Victor Brauner (1903-1966)
Brauner joined the Paris Surrealists in 1933, contributing to several group exhibits and publications. His paintings of the period, including The Door II (1932), At Dusk (1938) and Fascination (1939), address preoccupations from the artist's dreams and subconscious.Wolf Table (1939), a Surrealist object, was made from a wooden bench, with the head, tail and testicles of a fox. During the 1940s, Brauner experimented with works that incorporated natural fibers and melted wax on wood: The Ideal Man (1943) and The Night (1946). His later paintings reveal an interest in mythology, as well as influences from American Indian and Mayan cultures. Some examples are Deep Sources (1946), Over There (1949) and Memory of Reflexes (1954).
Paul Delvaux (1897-1994)
Influenced by de Chirico's Metaphysical paintings, as well as Flemish Expressionist art, Delvaux's canvases capture a dream world of reclining female nudes, sleepwalking men, and exotic Romanesque landscapes. Often juxtaposing daytime with night-time, interior rooms with exterior landscapes, or modern characters in classical settings, the artist created a unique surrealist blend of Freudian symbolism and child-like fantasies.

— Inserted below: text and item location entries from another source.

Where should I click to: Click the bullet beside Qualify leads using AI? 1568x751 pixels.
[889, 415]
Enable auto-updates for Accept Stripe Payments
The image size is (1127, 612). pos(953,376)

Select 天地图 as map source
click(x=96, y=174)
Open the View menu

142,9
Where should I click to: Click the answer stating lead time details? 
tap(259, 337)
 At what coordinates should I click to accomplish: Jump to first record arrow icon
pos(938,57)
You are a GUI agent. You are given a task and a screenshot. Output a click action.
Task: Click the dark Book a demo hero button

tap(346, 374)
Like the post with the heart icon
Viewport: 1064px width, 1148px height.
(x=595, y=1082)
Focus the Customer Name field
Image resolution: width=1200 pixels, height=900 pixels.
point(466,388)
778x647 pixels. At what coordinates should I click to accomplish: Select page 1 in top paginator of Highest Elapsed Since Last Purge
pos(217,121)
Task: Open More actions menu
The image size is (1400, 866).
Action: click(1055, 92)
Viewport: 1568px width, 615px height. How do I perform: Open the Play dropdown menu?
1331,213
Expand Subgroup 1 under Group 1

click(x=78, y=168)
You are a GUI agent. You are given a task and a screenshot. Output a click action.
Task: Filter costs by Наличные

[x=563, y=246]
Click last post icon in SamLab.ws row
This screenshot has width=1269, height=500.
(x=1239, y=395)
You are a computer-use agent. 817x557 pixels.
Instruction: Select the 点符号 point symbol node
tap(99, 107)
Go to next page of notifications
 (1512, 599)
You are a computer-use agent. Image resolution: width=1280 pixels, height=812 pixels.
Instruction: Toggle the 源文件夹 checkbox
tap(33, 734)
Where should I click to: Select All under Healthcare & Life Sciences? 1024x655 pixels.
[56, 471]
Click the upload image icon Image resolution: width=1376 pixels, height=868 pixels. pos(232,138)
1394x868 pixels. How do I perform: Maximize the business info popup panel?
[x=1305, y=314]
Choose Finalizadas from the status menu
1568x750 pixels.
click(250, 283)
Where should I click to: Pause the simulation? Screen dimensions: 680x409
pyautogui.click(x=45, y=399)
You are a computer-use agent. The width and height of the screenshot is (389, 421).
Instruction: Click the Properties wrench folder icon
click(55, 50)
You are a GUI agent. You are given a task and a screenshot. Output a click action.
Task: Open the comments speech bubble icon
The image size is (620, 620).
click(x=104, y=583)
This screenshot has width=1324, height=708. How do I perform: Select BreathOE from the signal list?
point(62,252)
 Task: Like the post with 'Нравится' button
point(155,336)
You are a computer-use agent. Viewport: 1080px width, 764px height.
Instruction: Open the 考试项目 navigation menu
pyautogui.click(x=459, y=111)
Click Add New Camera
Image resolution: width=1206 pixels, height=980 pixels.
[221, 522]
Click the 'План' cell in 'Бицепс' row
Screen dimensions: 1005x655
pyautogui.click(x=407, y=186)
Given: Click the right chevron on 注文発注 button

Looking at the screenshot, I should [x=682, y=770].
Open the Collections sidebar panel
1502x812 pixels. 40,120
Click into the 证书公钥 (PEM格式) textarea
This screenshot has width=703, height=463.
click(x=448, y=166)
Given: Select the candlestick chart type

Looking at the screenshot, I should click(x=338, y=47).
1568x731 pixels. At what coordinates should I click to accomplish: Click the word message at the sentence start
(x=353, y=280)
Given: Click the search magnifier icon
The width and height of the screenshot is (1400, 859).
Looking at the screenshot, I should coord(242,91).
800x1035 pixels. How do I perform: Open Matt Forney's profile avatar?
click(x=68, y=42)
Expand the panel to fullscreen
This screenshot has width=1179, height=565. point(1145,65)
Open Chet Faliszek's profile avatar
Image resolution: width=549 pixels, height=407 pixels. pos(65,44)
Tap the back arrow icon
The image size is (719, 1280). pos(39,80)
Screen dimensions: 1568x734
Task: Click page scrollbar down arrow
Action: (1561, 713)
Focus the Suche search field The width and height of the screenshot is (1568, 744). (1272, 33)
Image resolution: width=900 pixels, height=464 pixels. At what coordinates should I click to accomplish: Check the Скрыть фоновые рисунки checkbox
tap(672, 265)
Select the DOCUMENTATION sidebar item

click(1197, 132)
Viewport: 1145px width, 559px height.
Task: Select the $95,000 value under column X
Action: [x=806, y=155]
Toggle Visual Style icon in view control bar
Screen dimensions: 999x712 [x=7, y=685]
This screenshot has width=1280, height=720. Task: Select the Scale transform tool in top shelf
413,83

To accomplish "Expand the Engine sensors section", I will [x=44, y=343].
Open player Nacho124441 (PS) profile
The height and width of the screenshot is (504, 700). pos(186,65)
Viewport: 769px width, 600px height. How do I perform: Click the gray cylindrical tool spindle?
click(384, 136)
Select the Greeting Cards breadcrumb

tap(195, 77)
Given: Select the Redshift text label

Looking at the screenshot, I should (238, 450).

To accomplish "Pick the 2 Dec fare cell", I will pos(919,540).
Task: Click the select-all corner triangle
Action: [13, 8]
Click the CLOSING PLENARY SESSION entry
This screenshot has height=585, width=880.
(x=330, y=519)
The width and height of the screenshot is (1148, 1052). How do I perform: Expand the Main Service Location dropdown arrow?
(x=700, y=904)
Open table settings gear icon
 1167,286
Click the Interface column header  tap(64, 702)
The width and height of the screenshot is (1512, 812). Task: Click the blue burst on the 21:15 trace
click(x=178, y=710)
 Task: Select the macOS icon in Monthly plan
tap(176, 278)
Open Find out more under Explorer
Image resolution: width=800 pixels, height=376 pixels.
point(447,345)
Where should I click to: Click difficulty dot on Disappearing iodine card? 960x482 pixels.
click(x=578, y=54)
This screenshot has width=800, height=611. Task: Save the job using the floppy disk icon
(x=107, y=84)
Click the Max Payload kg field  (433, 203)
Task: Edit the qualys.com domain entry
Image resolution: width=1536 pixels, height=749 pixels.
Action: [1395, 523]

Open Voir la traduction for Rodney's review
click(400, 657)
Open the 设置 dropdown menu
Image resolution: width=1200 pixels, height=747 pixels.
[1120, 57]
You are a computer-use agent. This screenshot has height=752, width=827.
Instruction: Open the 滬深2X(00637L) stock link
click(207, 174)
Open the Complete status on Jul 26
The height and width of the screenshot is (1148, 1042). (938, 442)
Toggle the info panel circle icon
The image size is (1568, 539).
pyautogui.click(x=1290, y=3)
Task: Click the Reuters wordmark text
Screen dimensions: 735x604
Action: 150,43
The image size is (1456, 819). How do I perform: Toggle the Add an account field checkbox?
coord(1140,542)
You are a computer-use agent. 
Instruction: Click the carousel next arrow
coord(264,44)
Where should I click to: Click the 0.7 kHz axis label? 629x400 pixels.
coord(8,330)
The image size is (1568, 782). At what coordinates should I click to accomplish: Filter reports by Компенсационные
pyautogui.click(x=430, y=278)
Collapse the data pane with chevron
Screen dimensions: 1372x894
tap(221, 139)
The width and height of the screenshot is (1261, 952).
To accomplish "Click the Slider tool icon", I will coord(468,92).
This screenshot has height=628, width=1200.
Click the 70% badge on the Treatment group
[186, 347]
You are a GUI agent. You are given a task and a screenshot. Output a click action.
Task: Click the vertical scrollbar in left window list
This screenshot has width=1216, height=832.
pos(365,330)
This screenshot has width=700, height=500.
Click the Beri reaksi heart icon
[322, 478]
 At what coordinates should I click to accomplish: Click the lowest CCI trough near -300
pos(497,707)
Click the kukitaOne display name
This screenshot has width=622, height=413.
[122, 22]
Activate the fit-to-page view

Though remaining independent of any one artistic movement, Delvaux exhibited alongside fellow Belgian René Magritte, and took part in the second international Surrealist exhibition at the Galerie des Beaux-Arts in Paris in 1938. Among his many memorable paintings are Sleeping City (1938), The Phases of the Moon (three versions; 1939, 1941 & 1942), Anxious City(1941), Congress (1941) and Solitude (1955).